In 1983, there were 16 NATO member states, so this challenge was even more daunting than it had been for the Allies. Hence the annual exercise, which came to be known as “Able Archer,” grew in size and complexity from year to year.
That same year also saw many new, “non-routine” elements introduced. According to a National Security Archive report, based entirely on declassified U.S. government documents, these included:
a 170-flight, radio-silent air lift of 19,000 US soldiers to Europe, the shifting of commands from “Permanent War Headquarters to the Alternate War Headquarters” [i.e., moving key personnel away from their usual haunts in anticipation of retaliatory strikes], the practice of “new nuclear weapons release procedures,” including consultations with cells in Washington and London, and the “sensitive, political issue” of numerous “slips of the tongue” in which B-52 sorties were referred to as nuclear “strikes.”

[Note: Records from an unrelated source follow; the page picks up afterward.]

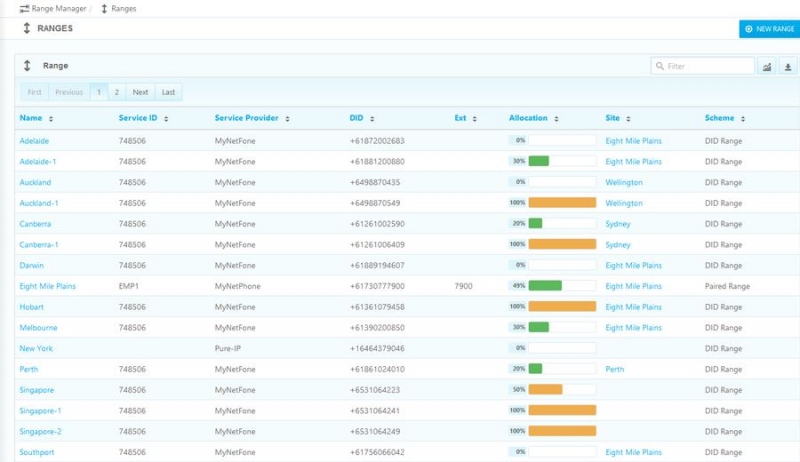800x462 pixels.
Task: Click the Hobart 100% allocation bar
Action: tap(561, 307)
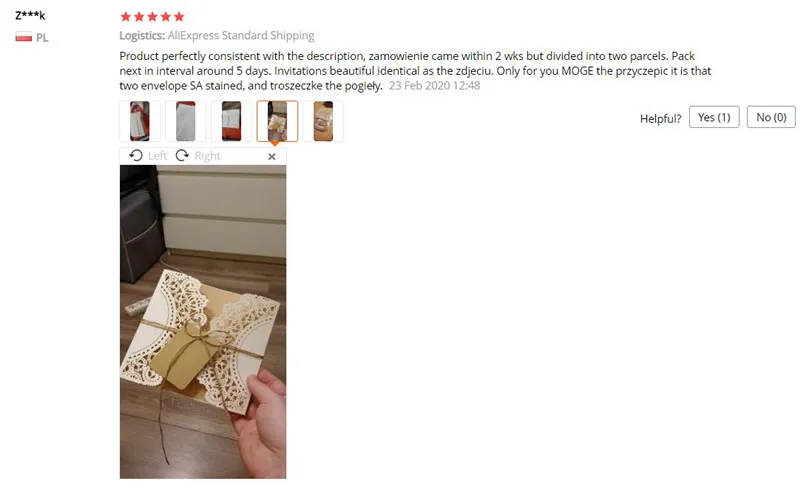
Task: Mark review unhelpful with No (0)
Action: click(771, 117)
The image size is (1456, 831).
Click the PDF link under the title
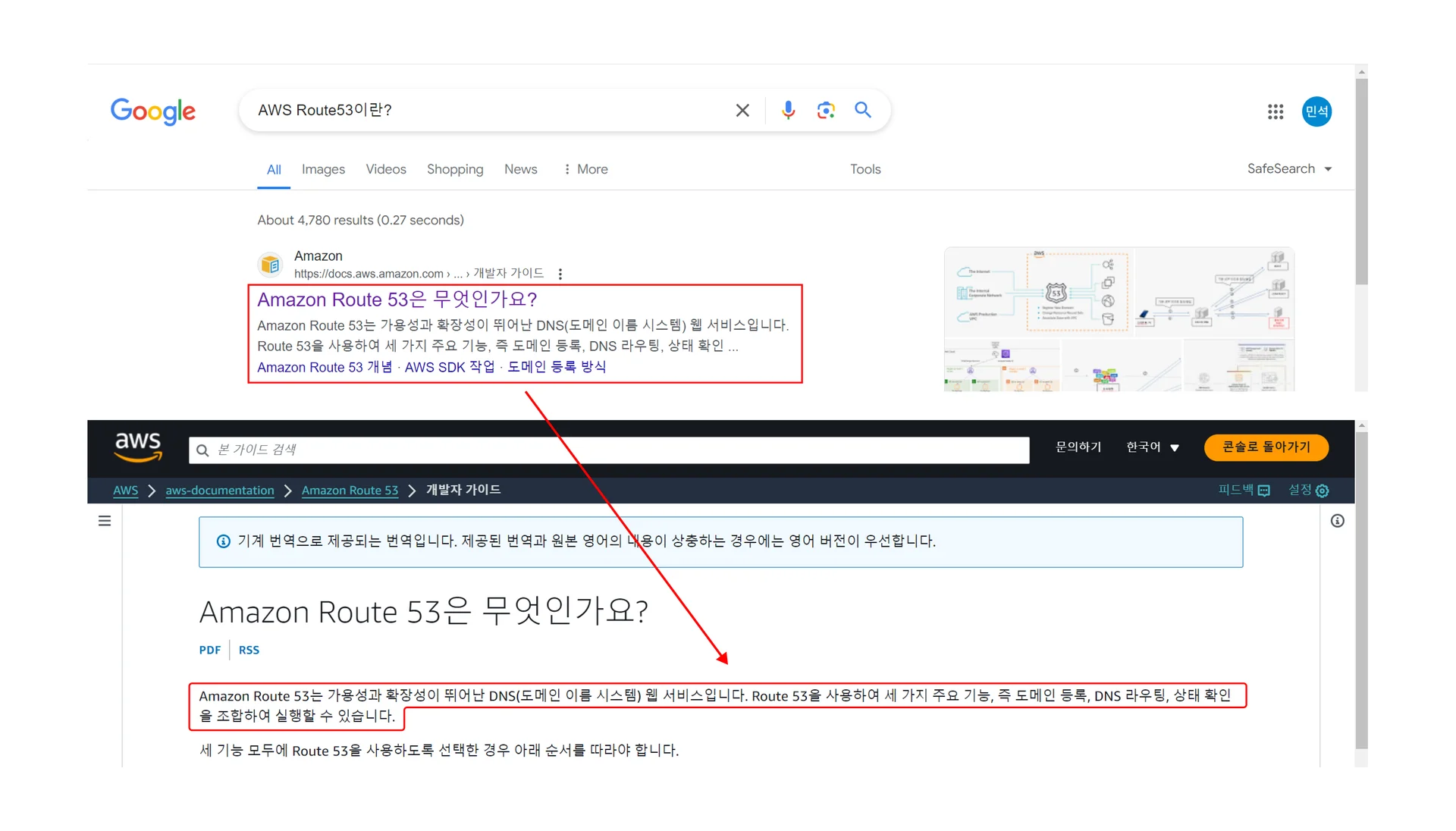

The most consequential new element was the involvement of a wide range of civilians, including—unprecedentedly—heads of government, among them Margaret Thatcher, Helmut Kohl, and Ronald Reagan. Able Archer 83 was thus no longer strictly a military exercise, but a political-military one. This gave it an extra element of realism that especially unnerved the Soviet brass. (National Security Advisor Robert McFarlane, fearing Moscow’s interpretation of the president’s participation, nixed that at the last minute, but Western European leaders still took part.)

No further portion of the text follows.